I remember those days well and agree wholeheartedly with your views. Matching the established ‘norm’ was a most important focus of the specific society in which I was raised. Where I was raised was a cookie cutter suburb on the East side of the greater Phoenix area before there were professional sports teams (well the SUNS may have existed by then, but if they did they gave game tickets away for free so the place didn’t seem so empty). My family went from struggling to get a new business up and running – to being somewhat affluent in our lower middleclass surroundings so memories are confused and contradictory, but for sure you put on your public face once outside the front door and everyone dressed alike and listened to the same music and had the same haircuts in the 60’s but in the 70’s cracks began to appear in our suburban utopia. Many families had older children who brought home ideas radical to the shelter we thought of as normal.
I am curious in which ways you found society more open back then? They surely accepted daytime drinking, and a man’s house was HIS castle. But we were discouraged to even think about options outside of our “American dream realized” reality. Teachers could only discuss communes or mind expanding experiences to demonstrate how they always lead to destruction. In fact, wholesome suburban Smithfield is pretty ideal compared to the inner city college setting of the previous book. Vic Harroway may be an immoral character delivering to the town’s collective vices – but he dresses well and can comport himself in a polite manner (although he never does in the book). Of course Smithfield would prefer him to the college radicals in their ratty clothes from The Godwulf Manuscript.
The superficial construct you mention Marge Bartlett viewing the world through is kind of remarkable. Who know what she was picturing, but learning Kevin is being kept in a nice clean environment rather than a dungeon is all it takes to satisfy her. (It might not ever occur to Marge that Kevin was not old enough to give consent and that a sexual predator was using him because he was well dressed, attractive, and clean. But she also surely saw Kevin as a possession, as chattel that belonged to her husband and herself.
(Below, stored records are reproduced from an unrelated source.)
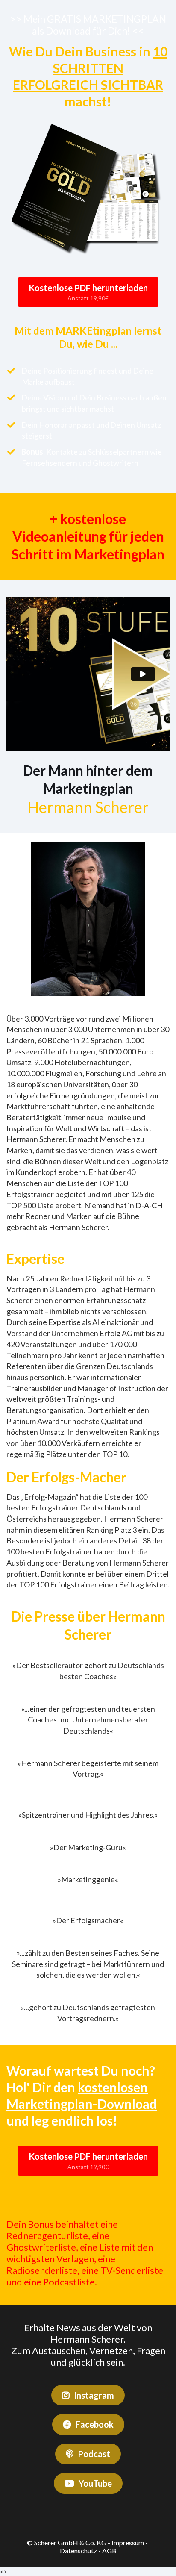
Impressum (127, 2542)
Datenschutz (78, 2551)
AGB (109, 2551)
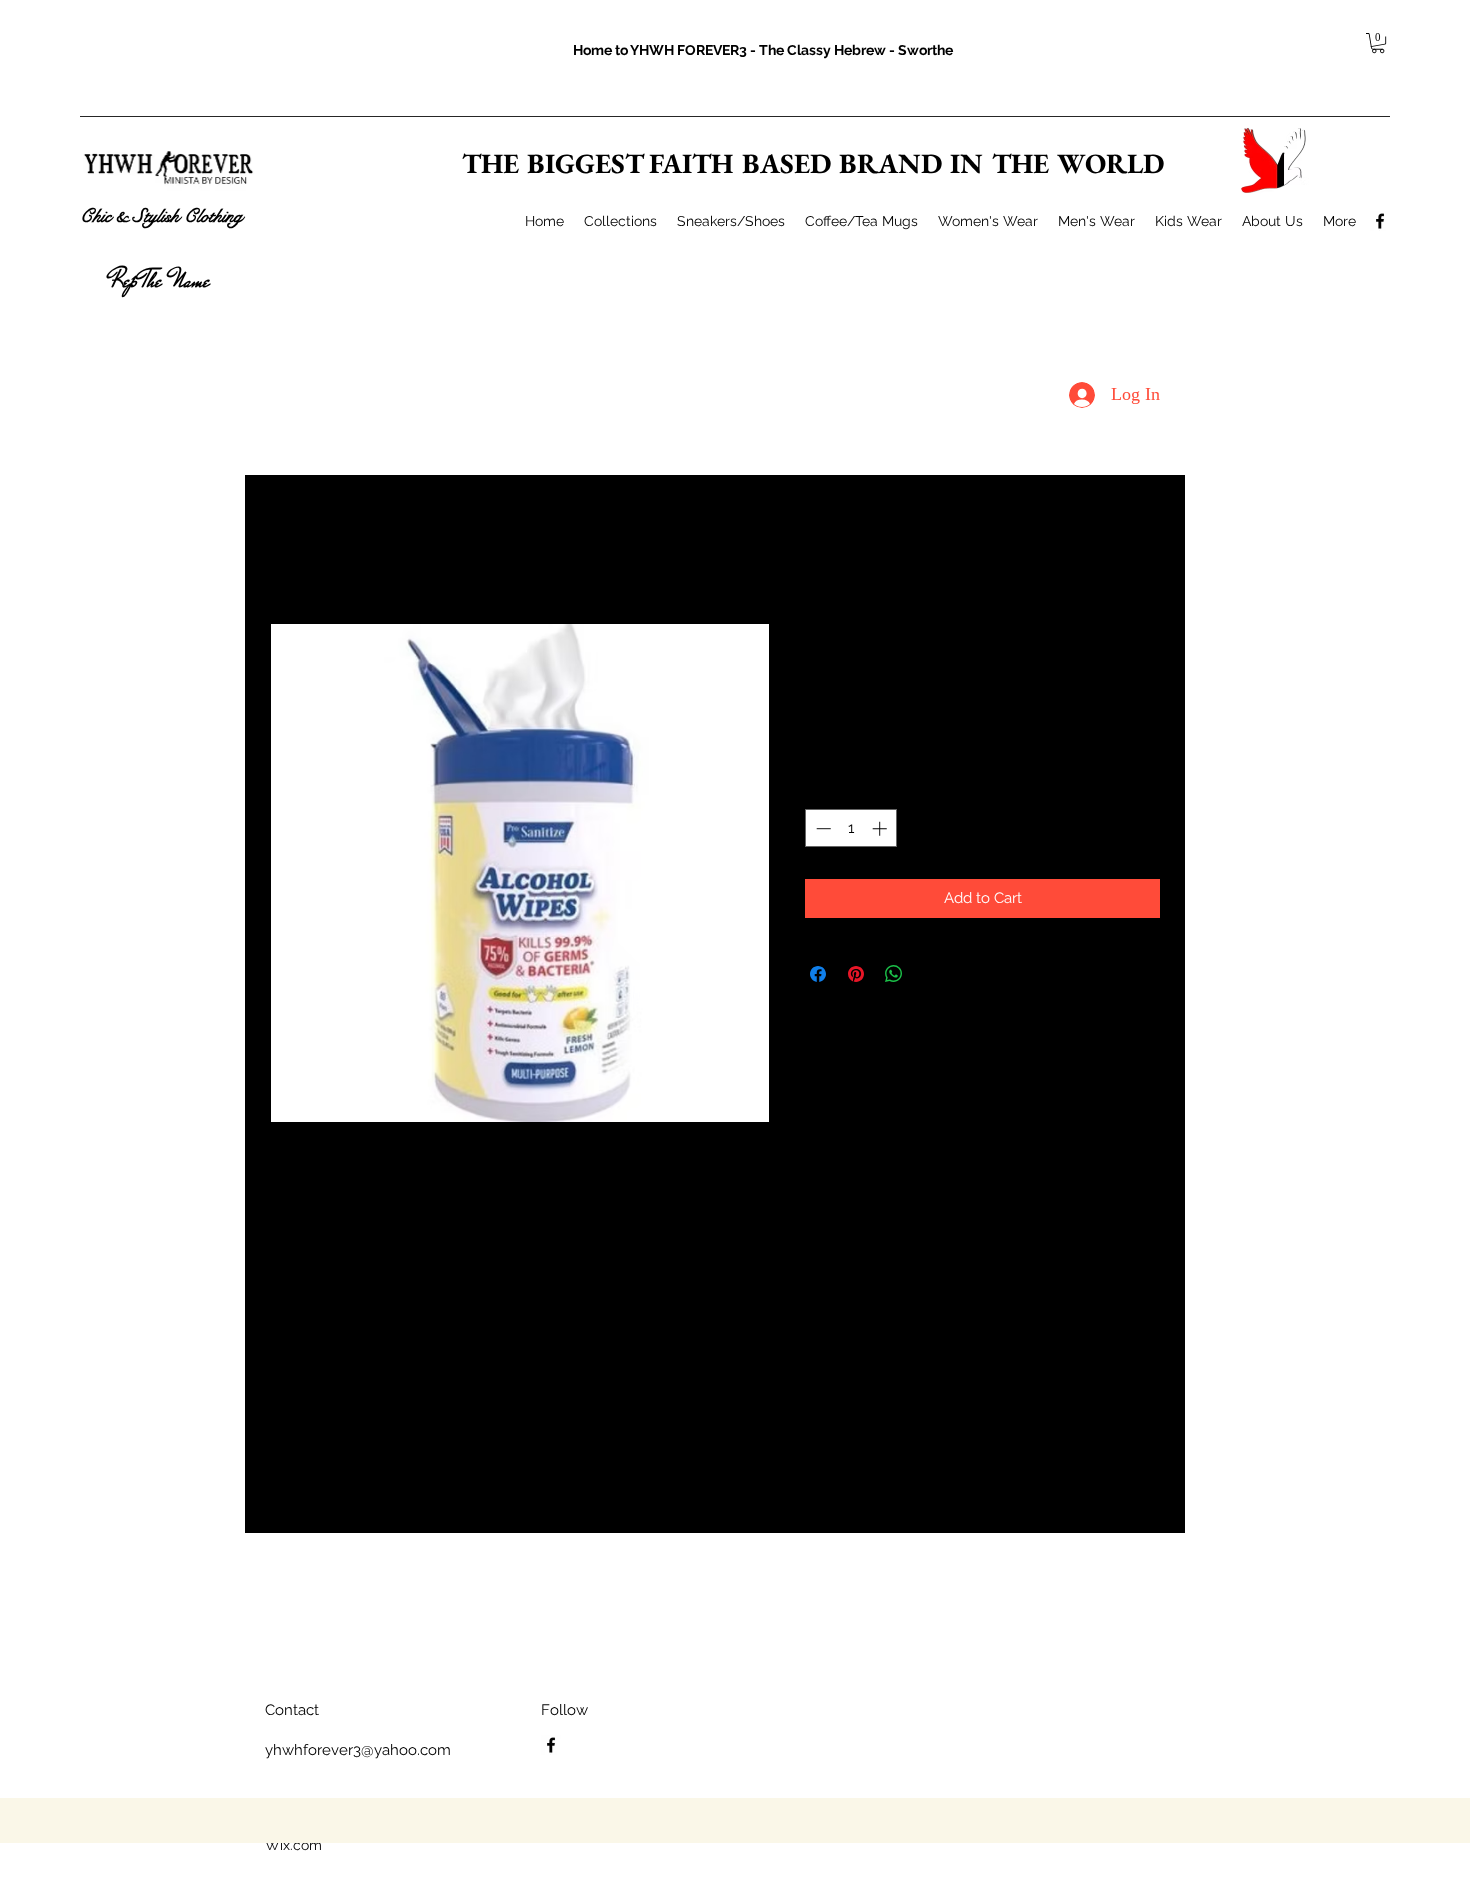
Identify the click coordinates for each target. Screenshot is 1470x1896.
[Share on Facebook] (818, 974)
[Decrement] (821, 828)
I believe the whole point of the book is to accurately depict Parker’s own mother whom he had very complex feelings about. It seems Parker’s constant (in later books) reference to the Romantic age gives us insight into a part of the pain this book was written to address. The mother is attractive (but not as attractive as she believes – in chapter one she is proud of her very thin legs but Spenser thinks they are too thin) but she is not virtuous. She drinks too much and is a flirt with all men and according to Dolly goes beyond that on at least some occasion. Her friends admire her sense of style but she overplays her sexuality and it becomes a character flaw rather than an attribute. But all that to say that you are correct – that was just the time in which the story was set, but it was also just Marge Bartlett being her self-absorbed self. It seems like toward the end of the book he gave Roger and Margery a begrudging respect for what they were able deliver to the situation which was (eventually) a love that was self sacrificial. Up until them they only demonstrated a love that was - - well not conditional, but just a by-product of their own lives. In later books Spenser was cherished by his caregivers (**) but Kevin (and presumably Parker) felt like a tolerated accident of Marge and Rog’s marriage.
Taking this further, I believe Spenser is an idealized version of manhood; a two fisted man of action who doesn’t take shit off anyone, but also a poet with knowledge of the world, wisdom, and compassion. And I believe Parker wishes his women to all be as ideal as Spenser is. Like Susan Silverman, beautiful, wise, adventurous and capable – but with a respectable morality that informs all other aspects of her being. Parker shows quite a bit of tolerance for all human differences, but he is never particularly kind to mothers in my observations.
So much for keeping my yap shut. Okay, NOW I will remain silent and let others speak.